Shall We Abandon Shall? | Bryan Garner, ABA Journal

After telling a cute, relevant story about learning contractions in elementary school, renowned language expert Bryan A. Garner gets to the meat of this article: the use and misuse of shall, mostly in legal documents.

He writes:
No American says shan’t [the abbreviation for shall not]. I had heard a television character use it—the very English Mr. French in the 1960s series Family Affair.
Nor do Americans use the positive form, shall, except in two expressions: We shall overcome and Shall we ... ? Otherwise, this modal verb isn’t really a part of normal American English.
Yet it's ubiquitous, Garner writes, in all kinds of legal documents, including the U.S. Constitution. He explains that in law school, students learn that shall means "mandatory," and may is "permissive."
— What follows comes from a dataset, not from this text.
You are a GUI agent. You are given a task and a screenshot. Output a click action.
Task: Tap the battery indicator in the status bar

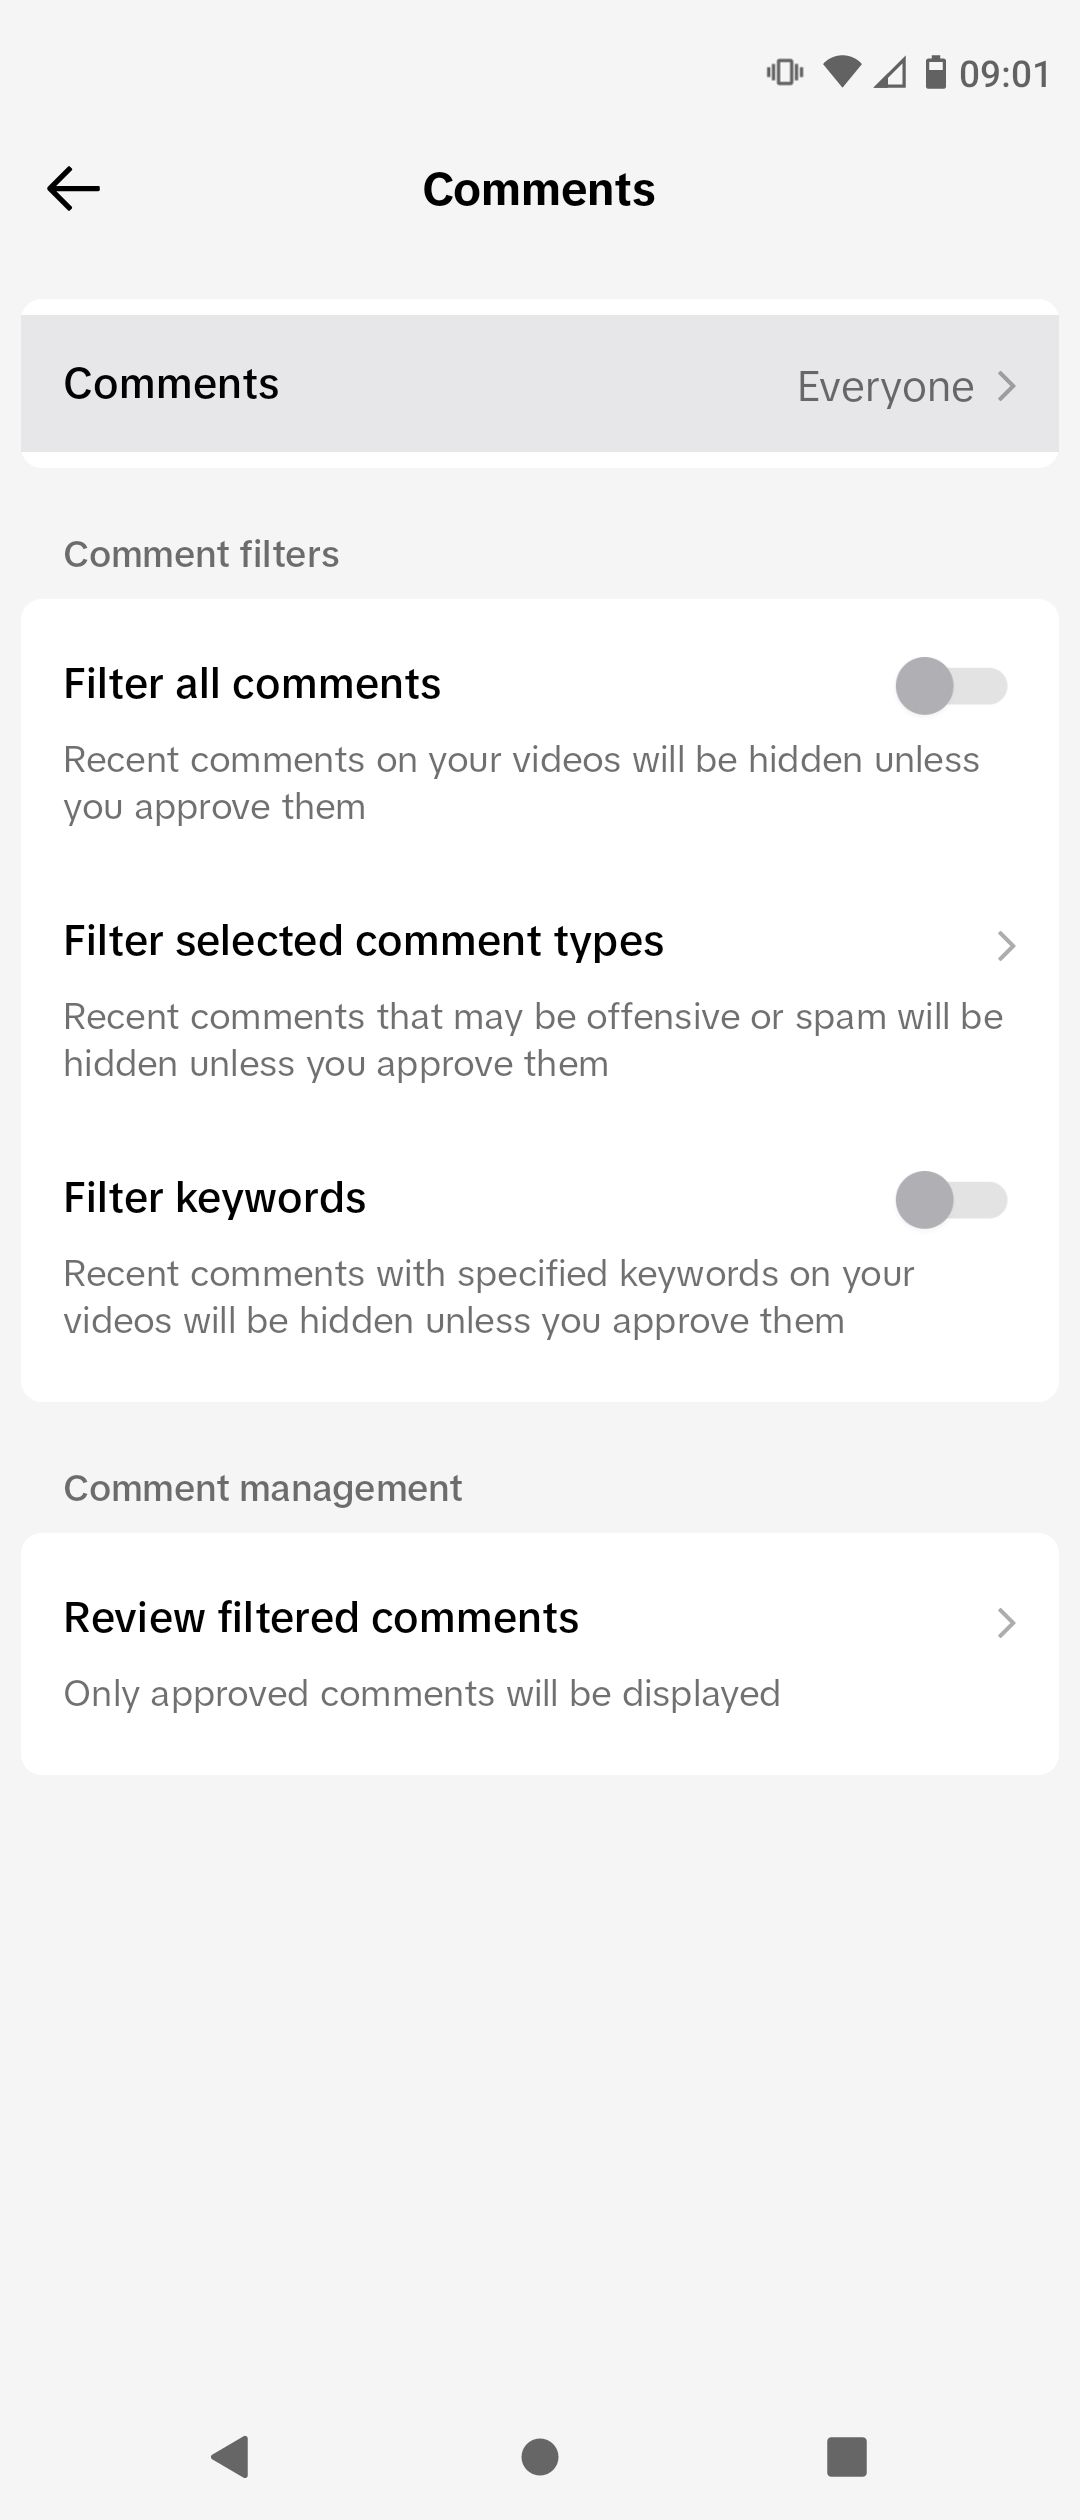click(937, 71)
Yet shall isn't used consistently and clearly in real legal life. Garner calls it a "chameleon-hued word." Depending on the legal writer, shall is used variously to mean should, will or even may.

Garner's column answers the headline of the article with a strong affirmative: yes! And he reports some good news, at least at the federal level:
With one exception, shall has now been purged from all four major sets of federal rules, including evidence.
I think Garner's preference is to use must instead of shall in most cases--or, when that word seems too domineering, to use will instead of shall. At least that's my preference for non-legal documents.

But Garner concludes:
My own practice is to delete shall in all legal instruments and to replace it with a clearer word more characteristic of American English: must, will, is, may or the phrase is entitled to.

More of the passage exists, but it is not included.